■ Entries provided ■
....................
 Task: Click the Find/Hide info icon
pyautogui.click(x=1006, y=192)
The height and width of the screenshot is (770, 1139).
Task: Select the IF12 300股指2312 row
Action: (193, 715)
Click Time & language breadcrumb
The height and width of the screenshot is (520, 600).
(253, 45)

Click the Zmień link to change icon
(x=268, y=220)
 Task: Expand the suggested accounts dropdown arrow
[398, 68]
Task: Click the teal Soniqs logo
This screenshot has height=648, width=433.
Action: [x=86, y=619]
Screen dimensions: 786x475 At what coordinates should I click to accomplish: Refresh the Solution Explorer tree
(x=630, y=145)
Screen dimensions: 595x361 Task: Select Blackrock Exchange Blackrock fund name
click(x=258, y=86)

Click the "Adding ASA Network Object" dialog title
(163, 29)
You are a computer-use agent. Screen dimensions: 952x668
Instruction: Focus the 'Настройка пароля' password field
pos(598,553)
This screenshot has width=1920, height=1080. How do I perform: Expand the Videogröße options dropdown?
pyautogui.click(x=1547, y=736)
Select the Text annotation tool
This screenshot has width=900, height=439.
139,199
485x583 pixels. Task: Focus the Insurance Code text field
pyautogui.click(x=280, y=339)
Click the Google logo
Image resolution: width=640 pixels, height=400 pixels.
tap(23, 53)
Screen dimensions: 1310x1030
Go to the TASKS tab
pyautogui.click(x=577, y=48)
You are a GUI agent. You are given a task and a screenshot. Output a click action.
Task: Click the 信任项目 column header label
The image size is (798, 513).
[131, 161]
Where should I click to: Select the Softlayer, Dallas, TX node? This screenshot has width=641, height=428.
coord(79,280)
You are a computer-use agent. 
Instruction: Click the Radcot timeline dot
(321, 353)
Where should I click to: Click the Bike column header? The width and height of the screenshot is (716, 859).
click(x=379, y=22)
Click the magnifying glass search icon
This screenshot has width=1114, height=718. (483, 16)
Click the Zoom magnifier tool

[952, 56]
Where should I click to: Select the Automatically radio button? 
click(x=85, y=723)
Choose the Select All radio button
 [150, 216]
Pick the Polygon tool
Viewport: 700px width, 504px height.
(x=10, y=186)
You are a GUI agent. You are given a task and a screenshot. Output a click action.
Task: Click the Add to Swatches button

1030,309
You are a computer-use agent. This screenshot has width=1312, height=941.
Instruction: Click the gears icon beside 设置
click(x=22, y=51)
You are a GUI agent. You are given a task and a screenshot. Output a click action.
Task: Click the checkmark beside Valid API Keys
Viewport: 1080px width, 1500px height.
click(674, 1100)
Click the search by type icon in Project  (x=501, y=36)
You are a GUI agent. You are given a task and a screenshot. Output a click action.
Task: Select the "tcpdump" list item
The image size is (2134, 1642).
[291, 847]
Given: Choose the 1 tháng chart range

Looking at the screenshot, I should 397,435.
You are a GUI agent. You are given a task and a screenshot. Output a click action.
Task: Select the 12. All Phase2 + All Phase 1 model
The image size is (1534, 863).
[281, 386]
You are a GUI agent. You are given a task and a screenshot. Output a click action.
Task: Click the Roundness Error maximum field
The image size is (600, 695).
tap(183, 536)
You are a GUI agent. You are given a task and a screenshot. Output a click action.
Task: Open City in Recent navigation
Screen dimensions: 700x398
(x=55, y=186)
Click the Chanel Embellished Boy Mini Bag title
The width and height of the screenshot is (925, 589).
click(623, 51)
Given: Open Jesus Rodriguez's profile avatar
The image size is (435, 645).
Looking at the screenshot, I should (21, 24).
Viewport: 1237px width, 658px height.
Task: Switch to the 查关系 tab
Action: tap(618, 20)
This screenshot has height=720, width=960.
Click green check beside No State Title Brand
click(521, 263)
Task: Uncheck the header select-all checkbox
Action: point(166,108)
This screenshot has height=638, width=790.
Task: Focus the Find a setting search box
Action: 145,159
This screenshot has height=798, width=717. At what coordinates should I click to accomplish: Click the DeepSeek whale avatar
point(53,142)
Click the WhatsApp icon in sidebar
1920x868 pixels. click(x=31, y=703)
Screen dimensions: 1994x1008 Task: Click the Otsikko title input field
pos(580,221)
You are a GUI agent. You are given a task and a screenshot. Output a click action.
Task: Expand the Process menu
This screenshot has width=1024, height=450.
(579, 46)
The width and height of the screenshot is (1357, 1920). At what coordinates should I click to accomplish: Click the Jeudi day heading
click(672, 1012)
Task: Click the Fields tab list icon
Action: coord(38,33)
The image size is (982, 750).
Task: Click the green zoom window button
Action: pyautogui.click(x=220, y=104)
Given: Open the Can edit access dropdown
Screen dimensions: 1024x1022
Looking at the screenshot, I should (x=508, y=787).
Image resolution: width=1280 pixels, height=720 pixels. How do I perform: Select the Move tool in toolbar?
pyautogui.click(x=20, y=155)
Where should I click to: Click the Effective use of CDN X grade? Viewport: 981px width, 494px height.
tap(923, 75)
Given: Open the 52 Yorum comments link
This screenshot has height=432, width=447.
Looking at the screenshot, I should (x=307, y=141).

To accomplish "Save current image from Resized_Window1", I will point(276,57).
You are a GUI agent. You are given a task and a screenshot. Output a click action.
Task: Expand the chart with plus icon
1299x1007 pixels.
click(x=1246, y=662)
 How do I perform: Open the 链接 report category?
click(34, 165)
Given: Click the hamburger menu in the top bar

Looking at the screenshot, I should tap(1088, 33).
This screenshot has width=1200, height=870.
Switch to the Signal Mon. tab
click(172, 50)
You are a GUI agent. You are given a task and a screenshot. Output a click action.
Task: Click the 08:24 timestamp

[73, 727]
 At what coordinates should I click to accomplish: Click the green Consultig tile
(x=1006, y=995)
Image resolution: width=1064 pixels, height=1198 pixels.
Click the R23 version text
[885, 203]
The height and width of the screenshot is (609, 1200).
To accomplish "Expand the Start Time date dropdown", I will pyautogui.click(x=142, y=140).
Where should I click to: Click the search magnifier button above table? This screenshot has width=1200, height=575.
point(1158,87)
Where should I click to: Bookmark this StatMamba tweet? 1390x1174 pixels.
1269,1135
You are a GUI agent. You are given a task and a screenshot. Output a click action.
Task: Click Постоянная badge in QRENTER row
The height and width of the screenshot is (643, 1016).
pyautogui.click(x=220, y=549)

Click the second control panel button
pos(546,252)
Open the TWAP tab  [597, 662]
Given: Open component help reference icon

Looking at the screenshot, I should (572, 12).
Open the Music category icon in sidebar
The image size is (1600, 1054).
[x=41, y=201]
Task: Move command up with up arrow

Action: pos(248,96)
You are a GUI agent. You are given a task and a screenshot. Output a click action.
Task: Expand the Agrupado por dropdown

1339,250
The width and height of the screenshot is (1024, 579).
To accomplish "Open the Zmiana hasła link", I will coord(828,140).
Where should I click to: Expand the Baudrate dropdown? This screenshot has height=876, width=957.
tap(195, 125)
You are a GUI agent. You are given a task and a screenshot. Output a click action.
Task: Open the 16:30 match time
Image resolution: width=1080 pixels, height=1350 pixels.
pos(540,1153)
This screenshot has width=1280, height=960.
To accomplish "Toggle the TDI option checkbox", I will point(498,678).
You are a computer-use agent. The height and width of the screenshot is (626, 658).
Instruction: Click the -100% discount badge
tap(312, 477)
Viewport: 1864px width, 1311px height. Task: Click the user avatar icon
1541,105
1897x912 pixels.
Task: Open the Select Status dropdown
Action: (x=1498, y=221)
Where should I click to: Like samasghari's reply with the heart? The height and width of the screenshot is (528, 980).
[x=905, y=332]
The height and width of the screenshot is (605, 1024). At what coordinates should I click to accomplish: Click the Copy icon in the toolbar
....................
■ What you will do ■
Output the records above in their entirety, exactly.

■ Your response ■
 Task: Click the Find/Hide info icon
pyautogui.click(x=1006, y=192)
The height and width of the screenshot is (770, 1139).
Task: Select the IF12 300股指2312 row
Action: (193, 715)
Click Time & language breadcrumb
The height and width of the screenshot is (520, 600).
(253, 45)

Click the Zmień link to change icon
(x=268, y=220)
 Task: Expand the suggested accounts dropdown arrow
[398, 68]
Task: Click the teal Soniqs logo
This screenshot has height=648, width=433.
Action: [x=86, y=619]
Screen dimensions: 786x475 At what coordinates should I click to accomplish: Refresh the Solution Explorer tree
(x=630, y=145)
Screen dimensions: 595x361 Task: Select Blackrock Exchange Blackrock fund name
click(x=258, y=86)

Click the "Adding ASA Network Object" dialog title
(163, 29)
You are a computer-use agent. Screen dimensions: 952x668
Instruction: Focus the 'Настройка пароля' password field
pos(598,553)
This screenshot has width=1920, height=1080. How do I perform: Expand the Videogröße options dropdown?
pyautogui.click(x=1547, y=736)
Select the Text annotation tool
This screenshot has width=900, height=439.
139,199
485x583 pixels. Task: Focus the Insurance Code text field
pyautogui.click(x=280, y=339)
Click the Google logo
Image resolution: width=640 pixels, height=400 pixels.
tap(23, 53)
Screen dimensions: 1310x1030
Go to the TASKS tab
pyautogui.click(x=577, y=48)
You are a GUI agent. You are given a task and a screenshot. Output a click action.
Task: Click the 信任项目 column header label
The image size is (798, 513).
[131, 161]
Where should I click to: Select the Softlayer, Dallas, TX node? This screenshot has width=641, height=428.
coord(79,280)
You are a computer-use agent. 
Instruction: Click the Radcot timeline dot
(321, 353)
Where should I click to: Click the Bike column header? The width and height of the screenshot is (716, 859).
click(x=379, y=22)
Click the magnifying glass search icon
This screenshot has width=1114, height=718. (483, 16)
Click the Zoom magnifier tool

[952, 56]
Where should I click to: Select the Automatically radio button? 
click(x=85, y=723)
Choose the Select All radio button
 [150, 216]
Pick the Polygon tool
Viewport: 700px width, 504px height.
(x=10, y=186)
You are a GUI agent. You are given a task and a screenshot. Output a click action.
Task: Click the Add to Swatches button

1030,309
You are a computer-use agent. This screenshot has width=1312, height=941.
Instruction: Click the gears icon beside 设置
click(x=22, y=51)
You are a GUI agent. You are given a task and a screenshot. Output a click action.
Task: Click the checkmark beside Valid API Keys
Viewport: 1080px width, 1500px height.
click(674, 1100)
Click the search by type icon in Project  (x=501, y=36)
You are a GUI agent. You are given a task and a screenshot. Output a click action.
Task: Select the "tcpdump" list item
The image size is (2134, 1642).
[291, 847]
Given: Choose the 1 tháng chart range

Looking at the screenshot, I should 397,435.
You are a GUI agent. You are given a task and a screenshot. Output a click action.
Task: Select the 12. All Phase2 + All Phase 1 model
The image size is (1534, 863).
[281, 386]
You are a GUI agent. You are given a task and a screenshot. Output a click action.
Task: Click the Roundness Error maximum field
The image size is (600, 695).
tap(183, 536)
You are a GUI agent. You are given a task and a screenshot. Output a click action.
Task: Open City in Recent navigation
Screen dimensions: 700x398
(x=55, y=186)
Click the Chanel Embellished Boy Mini Bag title
The width and height of the screenshot is (925, 589).
click(623, 51)
Given: Open Jesus Rodriguez's profile avatar
The image size is (435, 645).
Looking at the screenshot, I should (21, 24).
Viewport: 1237px width, 658px height.
Task: Switch to the 查关系 tab
Action: tap(618, 20)
This screenshot has height=720, width=960.
Click green check beside No State Title Brand
click(521, 263)
Task: Uncheck the header select-all checkbox
Action: point(166,108)
This screenshot has height=638, width=790.
Task: Focus the Find a setting search box
Action: 145,159
This screenshot has height=798, width=717. At what coordinates should I click to accomplish: Click the DeepSeek whale avatar
point(53,142)
Click the WhatsApp icon in sidebar
1920x868 pixels. click(x=31, y=703)
Screen dimensions: 1994x1008 Task: Click the Otsikko title input field
pos(580,221)
You are a GUI agent. You are given a task and a screenshot. Output a click action.
Task: Expand the Process menu
This screenshot has width=1024, height=450.
(579, 46)
The width and height of the screenshot is (1357, 1920). At what coordinates should I click to accomplish: Click the Jeudi day heading
click(672, 1012)
Task: Click the Fields tab list icon
Action: coord(38,33)
The image size is (982, 750).
Task: Click the green zoom window button
Action: pyautogui.click(x=220, y=104)
Given: Open the Can edit access dropdown
Screen dimensions: 1024x1022
Looking at the screenshot, I should (x=508, y=787).
Image resolution: width=1280 pixels, height=720 pixels. How do I perform: Select the Move tool in toolbar?
pyautogui.click(x=20, y=155)
Where should I click to: Click the Effective use of CDN X grade? Viewport: 981px width, 494px height.
tap(923, 75)
Given: Open the 52 Yorum comments link
This screenshot has height=432, width=447.
Looking at the screenshot, I should (x=307, y=141).

To accomplish "Save current image from Resized_Window1", I will point(276,57).
You are a GUI agent. You are given a task and a screenshot. Output a click action.
Task: Expand the chart with plus icon
1299x1007 pixels.
click(x=1246, y=662)
 How do I perform: Open the 链接 report category?
click(34, 165)
Given: Click the hamburger menu in the top bar

Looking at the screenshot, I should tap(1088, 33).
This screenshot has width=1200, height=870.
Switch to the Signal Mon. tab
click(172, 50)
You are a GUI agent. You are given a task and a screenshot. Output a click action.
Task: Click the 08:24 timestamp

[73, 727]
 At what coordinates should I click to accomplish: Click the green Consultig tile
(x=1006, y=995)
Image resolution: width=1064 pixels, height=1198 pixels.
Click the R23 version text
[885, 203]
The height and width of the screenshot is (609, 1200).
To accomplish "Expand the Start Time date dropdown", I will pyautogui.click(x=142, y=140).
Where should I click to: Click the search magnifier button above table? This screenshot has width=1200, height=575.
point(1158,87)
Where should I click to: Bookmark this StatMamba tweet? 1390x1174 pixels.
1269,1135
You are a GUI agent. You are given a task and a screenshot. Output a click action.
Task: Click Постоянная badge in QRENTER row
The height and width of the screenshot is (643, 1016).
pyautogui.click(x=220, y=549)

Click the second control panel button
pos(546,252)
Open the TWAP tab  [597, 662]
Given: Open component help reference icon

Looking at the screenshot, I should (572, 12).
Open the Music category icon in sidebar
The image size is (1600, 1054).
[x=41, y=201]
Task: Move command up with up arrow

Action: pos(248,96)
You are a GUI agent. You are given a task and a screenshot. Output a click action.
Task: Expand the Agrupado por dropdown

1339,250
The width and height of the screenshot is (1024, 579).
To accomplish "Open the Zmiana hasła link", I will coord(828,140).
Where should I click to: Expand the Baudrate dropdown? This screenshot has height=876, width=957.
tap(195, 125)
You are a GUI agent. You are given a task and a screenshot. Output a click action.
Task: Open the 16:30 match time
Image resolution: width=1080 pixels, height=1350 pixels.
pos(540,1153)
This screenshot has width=1280, height=960.
To accomplish "Toggle the TDI option checkbox", I will point(498,678).
You are a computer-use agent. The height and width of the screenshot is (626, 658).
Instruction: Click the -100% discount badge
tap(312, 477)
Viewport: 1864px width, 1311px height. Task: Click the user avatar icon
1541,105
1897x912 pixels.
Task: Open the Select Status dropdown
Action: (x=1498, y=221)
Where should I click to: Like samasghari's reply with the heart? The height and width of the screenshot is (528, 980).
[x=905, y=332]
The height and width of the screenshot is (605, 1024). At what coordinates should I click to accomplish: Click the Copy icon in the toolbar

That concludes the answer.